On the threshold the hunters paused to call back in mock admonition: "See to it this time that the meat is hung where the dogs can not get it—" "Watch Njal, if you do not want the cheese cut with the garlic knife—" "Put a bone in the Bull's mouth! If the Skraellings should come while he is bellowing like that, they would get more scared than they were at Karlsefne's bull."
Then Brand shut the door upon the counter-chaff, and the three began to burrow for their skees in the pile beside the house.
Trees—such trees as Greenland never dreamed of—rose snow-laden behind the booth, and before it a sweep of snow-buried meadow sloped away to beaches of white sand; for the little settlement was built across a neck of land that reached down between a river and a great lake-like bay. But the lads went neither forward nor back when at last they were shod for the trip, but turned to their left and moved across the camp toward the river bank.

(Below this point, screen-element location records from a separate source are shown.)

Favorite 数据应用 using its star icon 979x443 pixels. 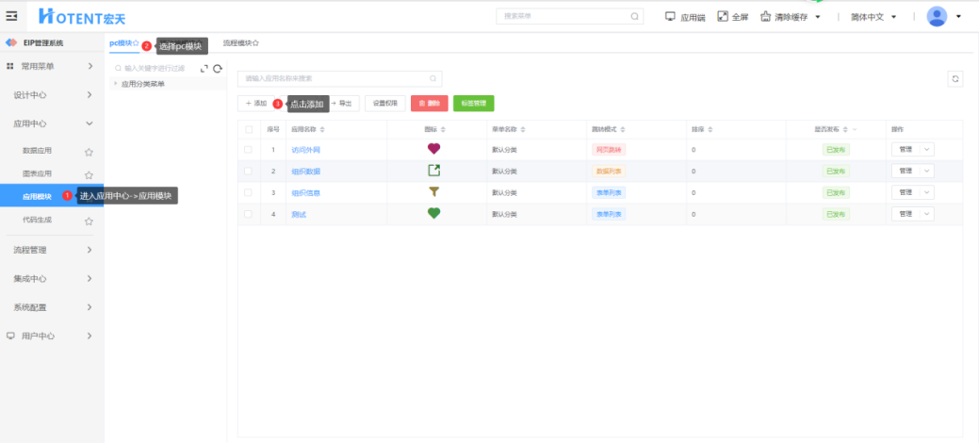(x=89, y=151)
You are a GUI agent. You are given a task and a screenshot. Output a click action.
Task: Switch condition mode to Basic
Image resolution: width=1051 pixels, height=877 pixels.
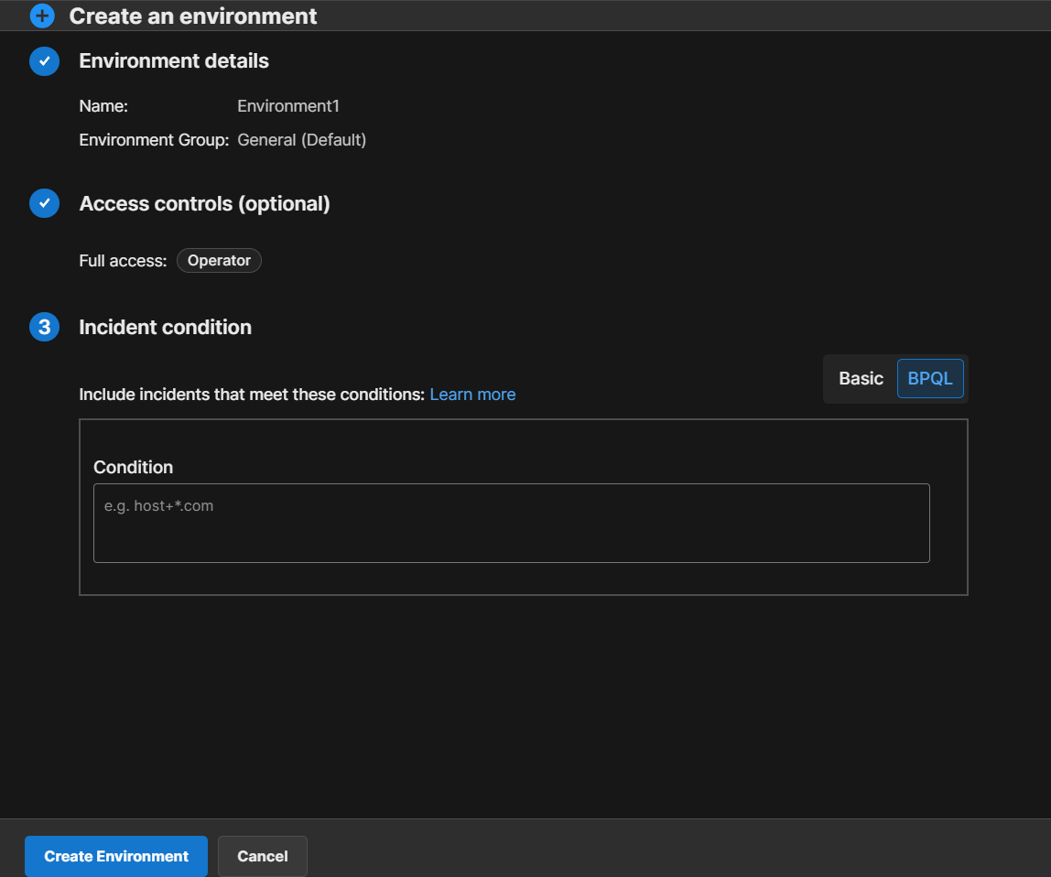click(861, 379)
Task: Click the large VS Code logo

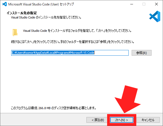Action: point(155,16)
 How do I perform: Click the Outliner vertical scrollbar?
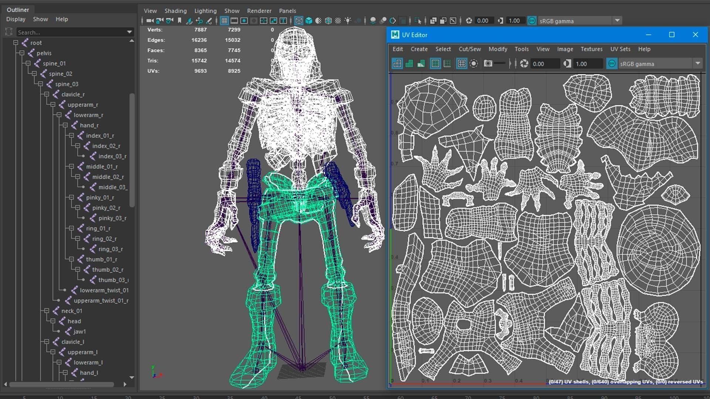click(132, 148)

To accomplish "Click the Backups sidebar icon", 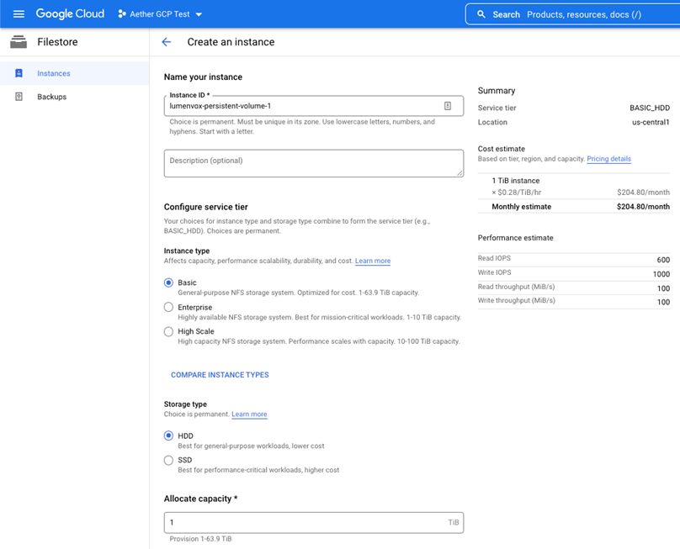I will [x=19, y=97].
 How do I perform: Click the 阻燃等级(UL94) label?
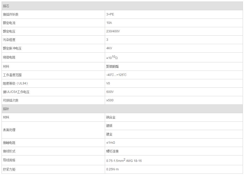click(15, 83)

It was so early in the day that no wind had yet arisen to stir the fleecy snow-blanket which the night had spread, and to look up a sunbeam was to look up a track of swirling star-dust. From the provision shed next their booth the first camp dog to leave night quarters had only just emerged, yawning, and dragging his hind legs after him. Passing the great log-built sleeping houses with gray banners flying from every smoke hole, they caught a rattle of dishes and a hum of jovial voices which told pleasantly of the breakfast hour. Farther on, they overtook the thralls carrying the pails of milk to the dairy, and had—for a wink of time—a glimpse of Gudrid herself. Looking out to hurry the milkers she stood an instant in the dairy door, tall and straight and deep-bosomed, carrying her baby on her hip as though he were a doll. For all the white matron's cap upon her sunny locks, her face showed young and flower-fresh as she turned to smile at them. When they had lost sight of her, Brand spoke reflectively:
"Women are as helpless in hardships as a rowan tree in the open; but if they must be in the world, let them be like that."
"It is a good thing to be in a country where there are but seven women," Gard assented.

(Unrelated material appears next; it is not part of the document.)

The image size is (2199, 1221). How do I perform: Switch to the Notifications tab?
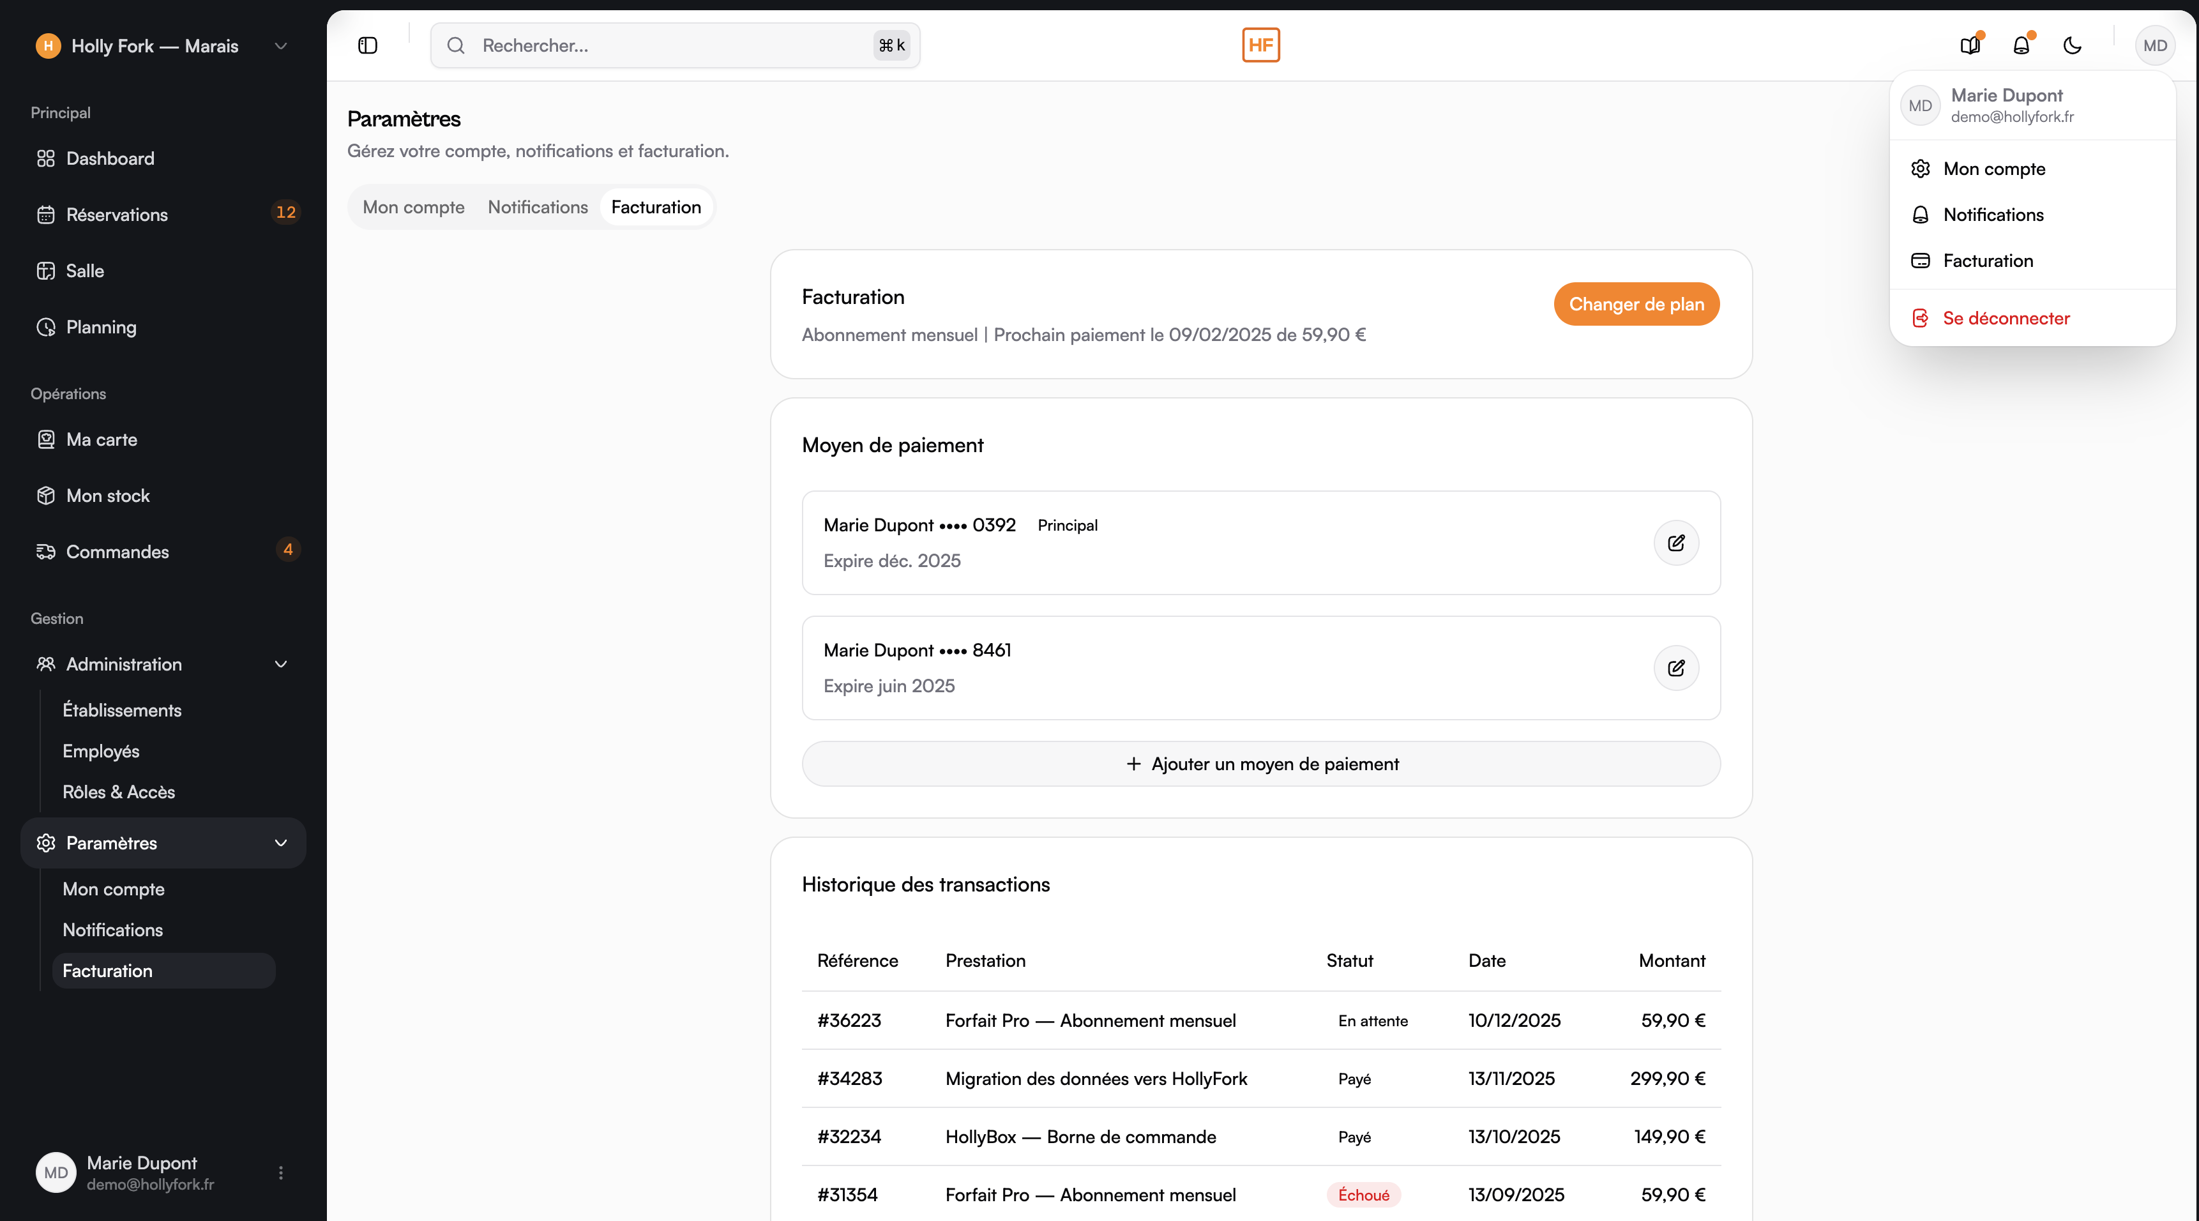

What Alrek would have said no one knows; for they reached just then a corner of the last booth, and rounding it, encountered Karlsefne returning from an early search for a favorite hound which he now carried in his arms, badly torn by fighting.
As he was coming out of the snow-mantled grove, so he might have been coming out of the finest trading booth in Norway, so splendid were his garments of blue, so rich the silvery furs that bordered them. On the iron of his hair and his beard and his bushy brows, the morning light was sparkling like rime frost; and a glint of kindly humor lighted his deep-set eyes as they fell upon the approaching three.
"I salute the Chief of the Vinland Champions and his men!" he greeted them. "We old bones need to look to ourselves when young blood is on the trail so early."